Transcribe, word for word and without additions, each line below from the one containing "The height and" through the one containing "Task: Click the 23.52% value label", both ends included.

* _Source material_
^^^^^^^^
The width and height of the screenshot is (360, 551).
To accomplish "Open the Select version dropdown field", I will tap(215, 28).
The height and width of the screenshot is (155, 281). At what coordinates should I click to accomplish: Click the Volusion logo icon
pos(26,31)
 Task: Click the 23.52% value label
^^^^^^^^
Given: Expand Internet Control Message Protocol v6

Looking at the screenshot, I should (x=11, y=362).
^^^^^^^^
* _Answer section_
The height and width of the screenshot is (155, 281). At what coordinates should I click to accomplish: Click the Volusion logo icon
pos(26,31)
 Task: Click the 23.52% value label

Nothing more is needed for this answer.